**Record set**.
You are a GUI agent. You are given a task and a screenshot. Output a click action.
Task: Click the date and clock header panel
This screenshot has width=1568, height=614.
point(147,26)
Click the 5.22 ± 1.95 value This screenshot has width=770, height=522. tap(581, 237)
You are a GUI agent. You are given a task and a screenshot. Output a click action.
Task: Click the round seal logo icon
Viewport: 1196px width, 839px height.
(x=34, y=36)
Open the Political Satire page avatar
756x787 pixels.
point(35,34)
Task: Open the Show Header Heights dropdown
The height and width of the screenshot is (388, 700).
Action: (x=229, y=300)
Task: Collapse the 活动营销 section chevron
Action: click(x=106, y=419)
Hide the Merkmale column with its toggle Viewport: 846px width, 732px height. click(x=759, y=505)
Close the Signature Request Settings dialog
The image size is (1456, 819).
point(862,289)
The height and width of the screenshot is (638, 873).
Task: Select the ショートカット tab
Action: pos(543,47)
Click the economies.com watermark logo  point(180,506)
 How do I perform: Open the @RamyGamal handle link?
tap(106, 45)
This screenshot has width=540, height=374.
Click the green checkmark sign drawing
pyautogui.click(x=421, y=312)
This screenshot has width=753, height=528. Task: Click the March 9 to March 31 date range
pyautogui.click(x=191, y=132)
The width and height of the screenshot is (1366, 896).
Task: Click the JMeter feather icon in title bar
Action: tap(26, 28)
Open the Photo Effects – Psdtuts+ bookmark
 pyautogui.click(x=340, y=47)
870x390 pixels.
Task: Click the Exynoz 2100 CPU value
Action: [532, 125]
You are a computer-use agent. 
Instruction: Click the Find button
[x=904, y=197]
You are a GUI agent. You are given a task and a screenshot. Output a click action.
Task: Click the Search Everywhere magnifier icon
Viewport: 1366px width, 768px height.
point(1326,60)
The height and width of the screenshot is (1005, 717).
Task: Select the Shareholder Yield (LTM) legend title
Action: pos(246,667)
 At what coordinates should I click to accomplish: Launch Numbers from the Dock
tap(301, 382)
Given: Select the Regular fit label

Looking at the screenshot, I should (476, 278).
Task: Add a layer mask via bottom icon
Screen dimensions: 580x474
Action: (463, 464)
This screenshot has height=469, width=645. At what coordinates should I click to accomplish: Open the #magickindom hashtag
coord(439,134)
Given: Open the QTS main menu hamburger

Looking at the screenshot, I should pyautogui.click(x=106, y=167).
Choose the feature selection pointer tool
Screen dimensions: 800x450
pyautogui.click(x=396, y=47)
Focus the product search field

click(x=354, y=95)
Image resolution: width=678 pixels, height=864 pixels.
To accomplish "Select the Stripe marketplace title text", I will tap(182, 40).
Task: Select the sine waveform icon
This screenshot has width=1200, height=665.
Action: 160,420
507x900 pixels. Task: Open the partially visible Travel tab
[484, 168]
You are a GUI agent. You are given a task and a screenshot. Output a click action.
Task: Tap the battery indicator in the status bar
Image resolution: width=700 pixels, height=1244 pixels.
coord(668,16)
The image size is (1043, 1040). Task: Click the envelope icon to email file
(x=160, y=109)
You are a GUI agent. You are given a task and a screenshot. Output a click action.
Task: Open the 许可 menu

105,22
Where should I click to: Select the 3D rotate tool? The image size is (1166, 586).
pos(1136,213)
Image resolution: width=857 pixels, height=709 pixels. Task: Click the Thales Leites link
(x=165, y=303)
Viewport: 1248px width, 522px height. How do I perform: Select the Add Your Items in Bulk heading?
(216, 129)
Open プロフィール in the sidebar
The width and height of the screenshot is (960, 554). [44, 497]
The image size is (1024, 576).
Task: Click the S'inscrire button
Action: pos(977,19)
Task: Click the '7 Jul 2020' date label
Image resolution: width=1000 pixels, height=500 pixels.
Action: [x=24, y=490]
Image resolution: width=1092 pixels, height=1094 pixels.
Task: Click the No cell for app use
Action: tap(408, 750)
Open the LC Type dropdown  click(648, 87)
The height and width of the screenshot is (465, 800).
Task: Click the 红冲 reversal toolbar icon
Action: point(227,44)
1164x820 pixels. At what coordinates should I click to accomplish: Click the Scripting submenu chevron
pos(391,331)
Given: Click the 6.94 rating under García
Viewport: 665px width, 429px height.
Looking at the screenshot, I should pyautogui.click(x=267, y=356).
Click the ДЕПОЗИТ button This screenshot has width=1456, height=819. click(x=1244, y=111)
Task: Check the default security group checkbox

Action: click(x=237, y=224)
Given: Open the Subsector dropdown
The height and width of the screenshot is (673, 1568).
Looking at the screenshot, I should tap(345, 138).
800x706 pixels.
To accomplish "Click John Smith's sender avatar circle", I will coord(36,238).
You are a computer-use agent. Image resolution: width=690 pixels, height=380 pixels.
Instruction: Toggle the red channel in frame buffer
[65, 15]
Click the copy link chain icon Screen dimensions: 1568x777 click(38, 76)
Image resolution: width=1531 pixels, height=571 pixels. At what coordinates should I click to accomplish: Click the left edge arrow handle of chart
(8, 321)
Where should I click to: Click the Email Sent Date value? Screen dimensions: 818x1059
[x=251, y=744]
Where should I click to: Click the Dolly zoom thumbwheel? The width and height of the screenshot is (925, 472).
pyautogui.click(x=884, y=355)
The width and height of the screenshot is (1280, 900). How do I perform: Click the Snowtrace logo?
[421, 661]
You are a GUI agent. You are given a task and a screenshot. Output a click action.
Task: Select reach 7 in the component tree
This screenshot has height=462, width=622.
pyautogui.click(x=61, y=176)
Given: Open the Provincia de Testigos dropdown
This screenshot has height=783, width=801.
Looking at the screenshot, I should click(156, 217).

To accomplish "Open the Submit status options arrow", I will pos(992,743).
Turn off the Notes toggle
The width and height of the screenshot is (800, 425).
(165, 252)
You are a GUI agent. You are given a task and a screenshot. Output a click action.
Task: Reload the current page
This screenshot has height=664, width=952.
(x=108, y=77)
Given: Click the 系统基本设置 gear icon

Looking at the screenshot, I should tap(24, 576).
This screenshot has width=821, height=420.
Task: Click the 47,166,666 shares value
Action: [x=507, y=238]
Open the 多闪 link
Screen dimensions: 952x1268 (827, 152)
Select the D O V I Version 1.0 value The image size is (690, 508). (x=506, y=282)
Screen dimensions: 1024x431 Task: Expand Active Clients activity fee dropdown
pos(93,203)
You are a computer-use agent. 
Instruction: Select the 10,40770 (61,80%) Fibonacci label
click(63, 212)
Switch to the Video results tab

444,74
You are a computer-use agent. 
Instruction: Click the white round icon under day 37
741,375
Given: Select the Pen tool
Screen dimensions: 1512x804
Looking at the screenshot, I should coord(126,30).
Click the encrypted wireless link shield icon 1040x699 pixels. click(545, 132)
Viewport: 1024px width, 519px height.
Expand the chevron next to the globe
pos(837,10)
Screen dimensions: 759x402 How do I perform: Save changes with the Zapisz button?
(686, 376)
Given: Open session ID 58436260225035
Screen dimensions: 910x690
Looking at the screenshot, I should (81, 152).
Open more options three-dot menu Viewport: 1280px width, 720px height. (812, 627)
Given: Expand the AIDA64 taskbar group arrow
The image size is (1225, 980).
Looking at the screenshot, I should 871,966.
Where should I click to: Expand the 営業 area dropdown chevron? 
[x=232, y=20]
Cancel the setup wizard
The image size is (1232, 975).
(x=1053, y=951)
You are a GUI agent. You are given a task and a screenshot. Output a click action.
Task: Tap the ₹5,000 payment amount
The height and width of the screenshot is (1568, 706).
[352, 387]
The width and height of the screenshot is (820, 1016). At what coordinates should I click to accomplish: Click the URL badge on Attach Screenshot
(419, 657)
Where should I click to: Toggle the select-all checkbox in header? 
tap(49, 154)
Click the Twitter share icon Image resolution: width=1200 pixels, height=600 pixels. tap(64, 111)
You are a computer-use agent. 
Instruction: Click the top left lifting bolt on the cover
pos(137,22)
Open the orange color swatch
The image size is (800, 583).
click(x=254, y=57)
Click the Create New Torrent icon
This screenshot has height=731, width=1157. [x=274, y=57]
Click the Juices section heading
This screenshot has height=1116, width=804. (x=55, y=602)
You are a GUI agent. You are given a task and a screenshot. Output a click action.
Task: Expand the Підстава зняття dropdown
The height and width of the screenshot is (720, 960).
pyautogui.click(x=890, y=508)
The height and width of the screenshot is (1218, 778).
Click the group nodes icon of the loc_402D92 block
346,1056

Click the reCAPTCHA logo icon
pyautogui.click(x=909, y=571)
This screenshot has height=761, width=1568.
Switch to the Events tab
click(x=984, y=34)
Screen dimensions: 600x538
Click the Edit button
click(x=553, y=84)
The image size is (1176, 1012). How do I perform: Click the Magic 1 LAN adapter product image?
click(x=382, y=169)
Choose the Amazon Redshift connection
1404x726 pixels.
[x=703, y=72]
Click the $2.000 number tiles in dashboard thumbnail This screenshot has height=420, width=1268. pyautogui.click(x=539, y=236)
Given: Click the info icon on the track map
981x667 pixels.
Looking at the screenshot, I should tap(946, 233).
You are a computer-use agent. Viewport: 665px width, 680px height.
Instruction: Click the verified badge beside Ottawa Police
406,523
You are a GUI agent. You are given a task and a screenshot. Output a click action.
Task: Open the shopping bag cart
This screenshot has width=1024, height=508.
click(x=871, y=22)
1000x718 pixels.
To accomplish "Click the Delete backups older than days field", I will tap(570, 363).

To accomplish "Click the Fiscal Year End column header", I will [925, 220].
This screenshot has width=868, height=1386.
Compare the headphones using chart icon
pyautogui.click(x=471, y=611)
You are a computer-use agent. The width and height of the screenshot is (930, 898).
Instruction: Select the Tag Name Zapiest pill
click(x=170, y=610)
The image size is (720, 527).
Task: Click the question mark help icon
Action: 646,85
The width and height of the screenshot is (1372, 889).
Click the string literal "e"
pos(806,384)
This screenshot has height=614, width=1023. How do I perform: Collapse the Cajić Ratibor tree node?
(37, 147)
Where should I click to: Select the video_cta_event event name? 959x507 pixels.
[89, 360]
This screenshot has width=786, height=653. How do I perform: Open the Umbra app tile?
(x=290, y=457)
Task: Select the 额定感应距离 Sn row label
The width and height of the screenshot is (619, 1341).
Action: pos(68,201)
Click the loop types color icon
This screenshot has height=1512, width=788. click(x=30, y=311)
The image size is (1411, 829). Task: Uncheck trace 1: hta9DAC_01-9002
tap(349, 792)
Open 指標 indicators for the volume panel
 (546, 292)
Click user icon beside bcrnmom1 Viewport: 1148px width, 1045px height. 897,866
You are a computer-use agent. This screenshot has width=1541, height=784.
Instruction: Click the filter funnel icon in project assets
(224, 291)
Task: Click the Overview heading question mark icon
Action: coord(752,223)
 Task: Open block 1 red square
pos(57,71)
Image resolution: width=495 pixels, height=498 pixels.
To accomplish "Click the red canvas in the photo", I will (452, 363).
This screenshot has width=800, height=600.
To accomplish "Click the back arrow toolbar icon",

**Exercise brief**. Reproduce exactly the entries above, limited to the lines from the one with "Screen dimensions: 910x690" through the one with "Given: Expand the AIDA64 taskbar group arrow", both included.

**Solution for this task**.
Screen dimensions: 910x690
Looking at the screenshot, I should (81, 152).
Open more options three-dot menu Viewport: 1280px width, 720px height. (812, 627)
Given: Expand the AIDA64 taskbar group arrow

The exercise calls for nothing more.